With the emergence of big data technologies and the availability of new data sources, one of the main questions concerning analytics is “how granular should the analyzed data be?” In retail organizations, these new technologies now enable us to analyze a single cashier transaction; a product location on a shelf; or even the eyeball movements of a potential customer. With these examples in mind, the question becomes whether or not we really need such a granular level of analyses.
On the one hand, “the more granular the better” is a widely-accepted concept when referring to analytics. On the other, it’s not always clear what we gain or lose by supporting such a granular level of data. Moreover, the analytical insights might change dramatically when analyzing the same dataset at different levels of granularity. For example, take a look at our previous blog post, Market Basket Analysis and Tricky Analytics.

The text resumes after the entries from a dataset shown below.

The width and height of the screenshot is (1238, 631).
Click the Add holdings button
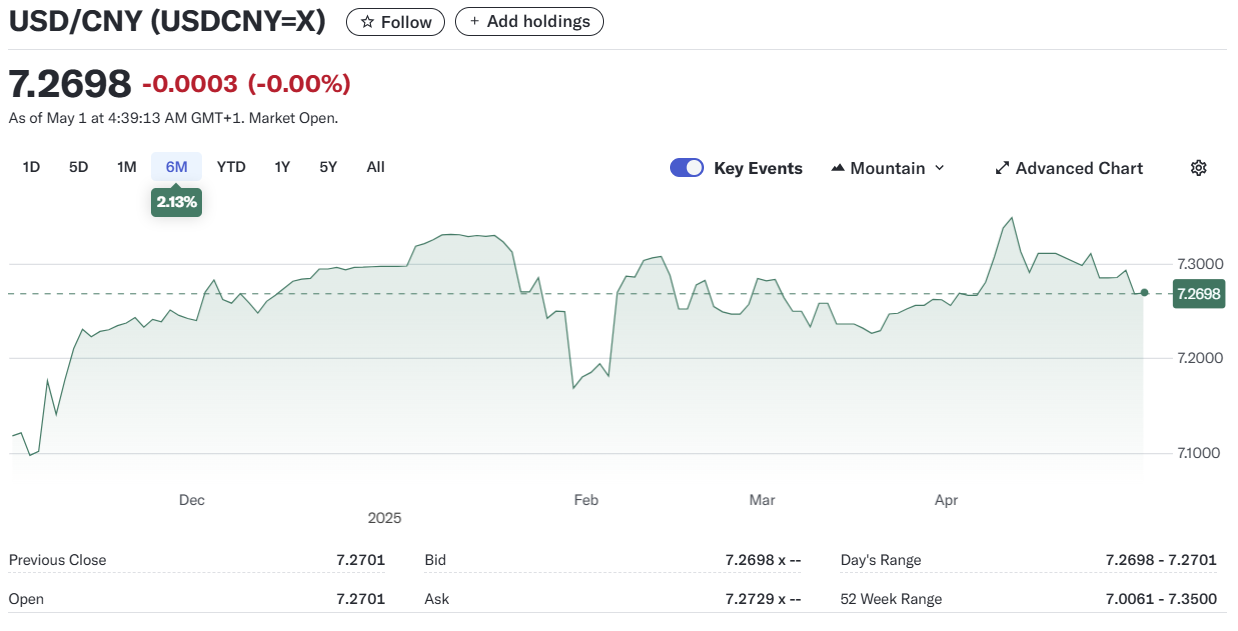pos(529,22)
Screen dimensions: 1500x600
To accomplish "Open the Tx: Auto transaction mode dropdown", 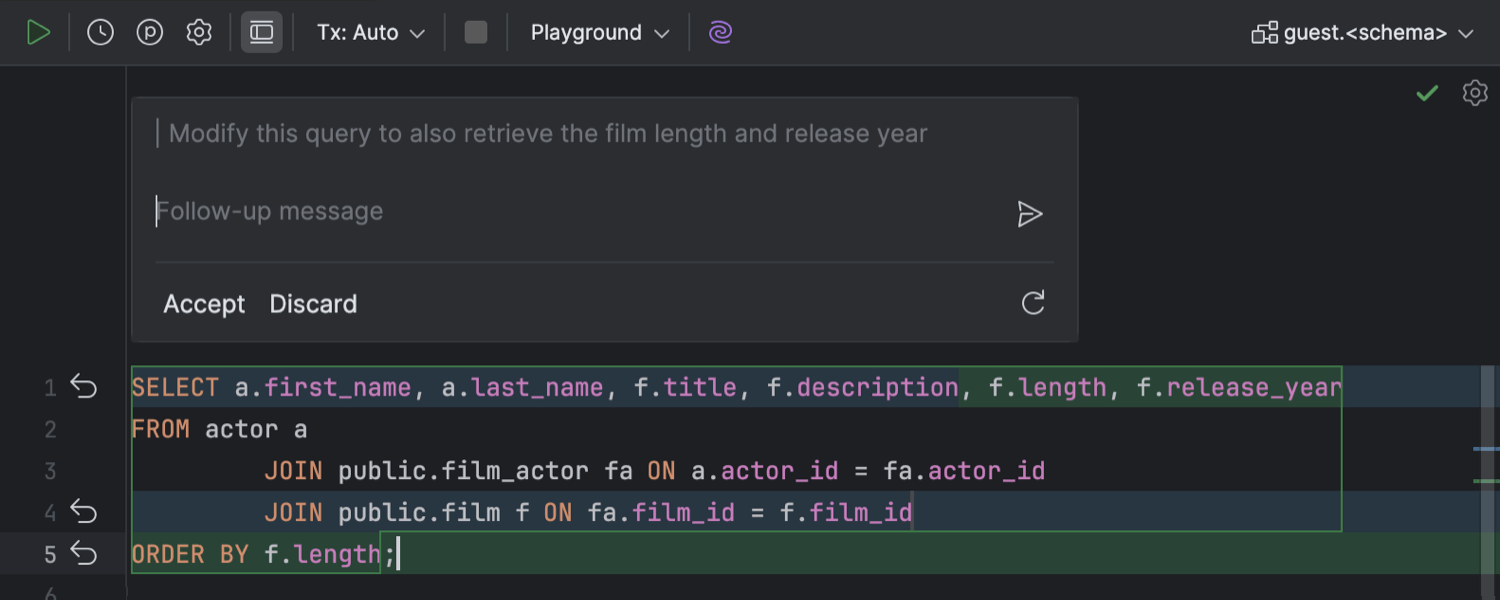I will (368, 32).
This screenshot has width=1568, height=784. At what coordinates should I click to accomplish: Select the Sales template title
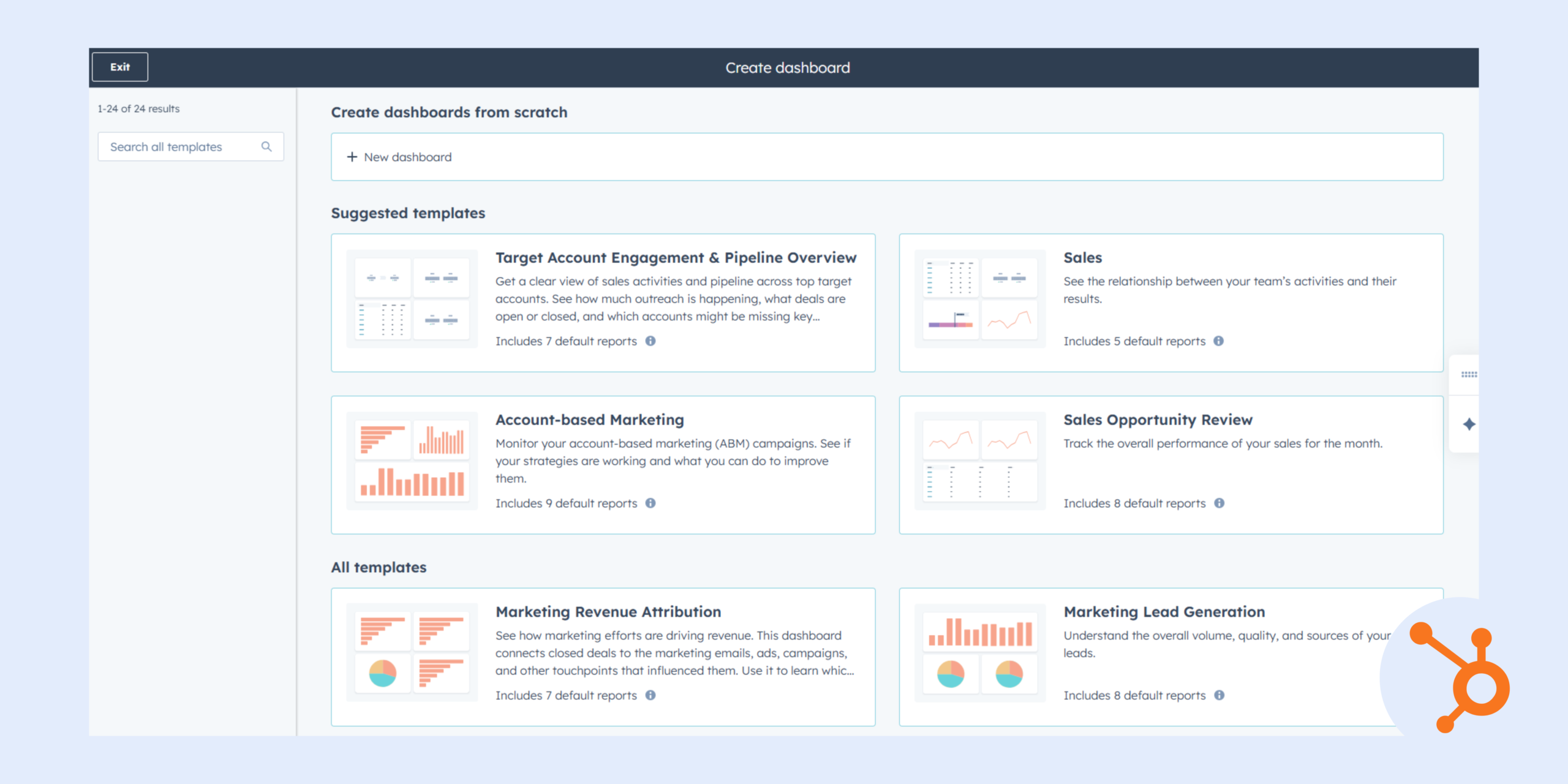point(1082,258)
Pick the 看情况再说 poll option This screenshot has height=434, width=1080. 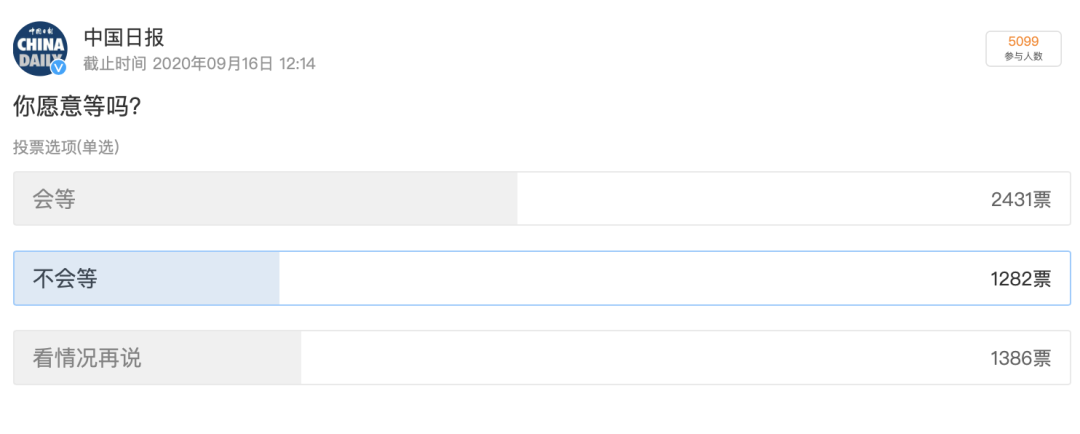coord(87,358)
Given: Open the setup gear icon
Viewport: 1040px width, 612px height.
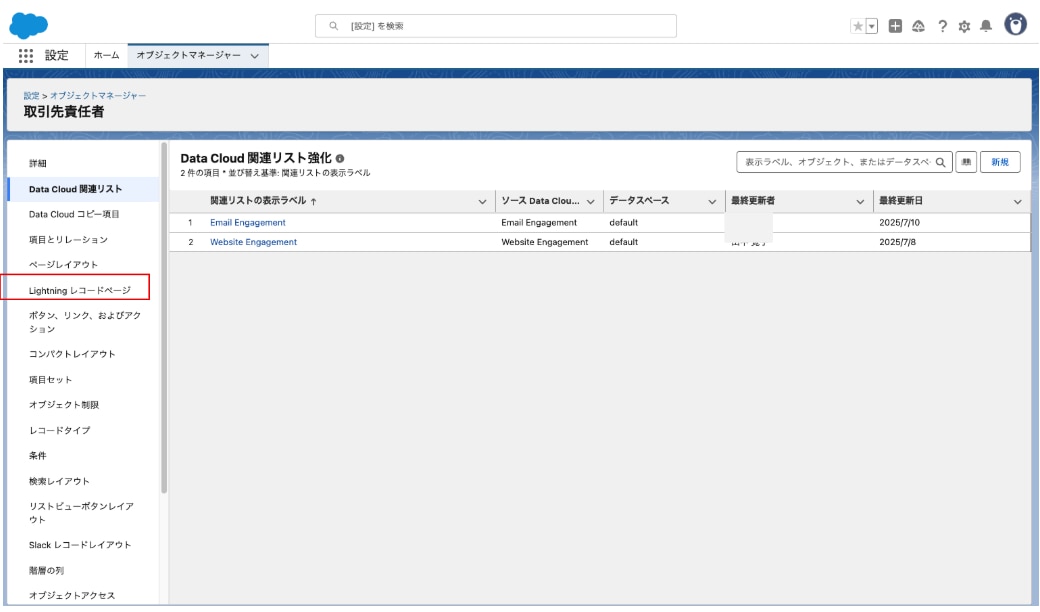Looking at the screenshot, I should point(963,26).
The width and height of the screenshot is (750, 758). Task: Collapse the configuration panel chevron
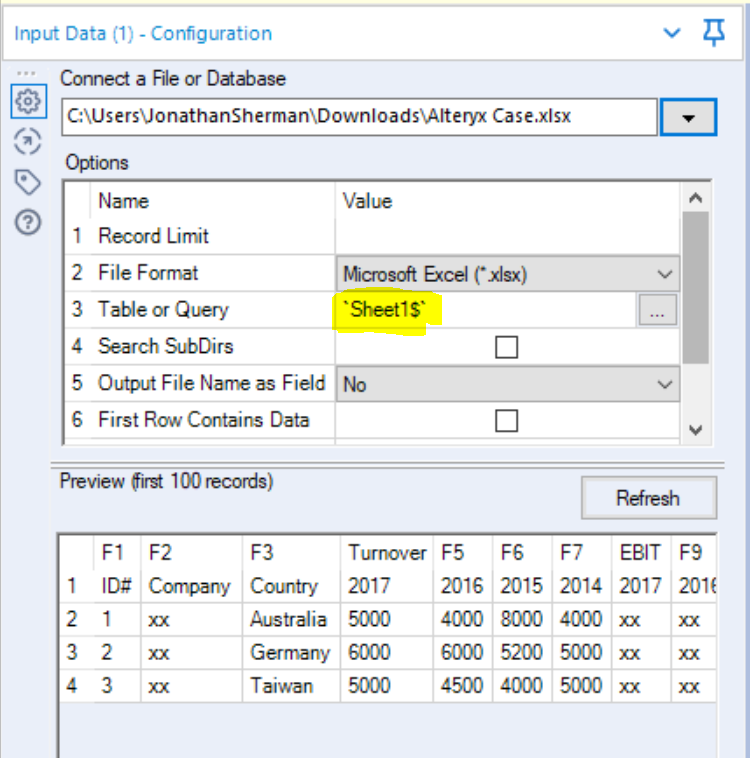coord(673,33)

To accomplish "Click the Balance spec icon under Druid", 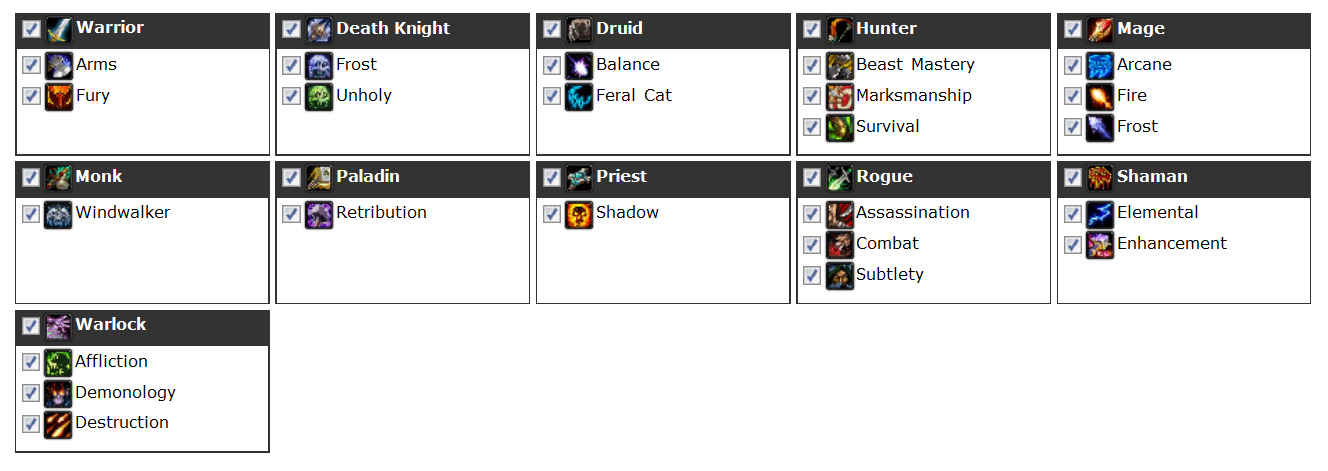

In short, the notion that granular transactional data is always better than aggregated data is simply not accurate. As in many tradeoffs in real life, granularity often comes with a price tag. One evident cost results from the efforts of collecting, maintaining, and continuously analyzing huge granular datasets. It might take months to gather, enrich, and cleanse the required dataset, sometimes to the point that it is simply not cost-effective and risking the project’s ROI. Professionals tend to underestimate the efforts needed in the data collection and organization phase. “After all,” they often say, “the data exists somewhere in the organization and it’s only a question of integrating few databases.” In reality, though, it usually takes longer than expected.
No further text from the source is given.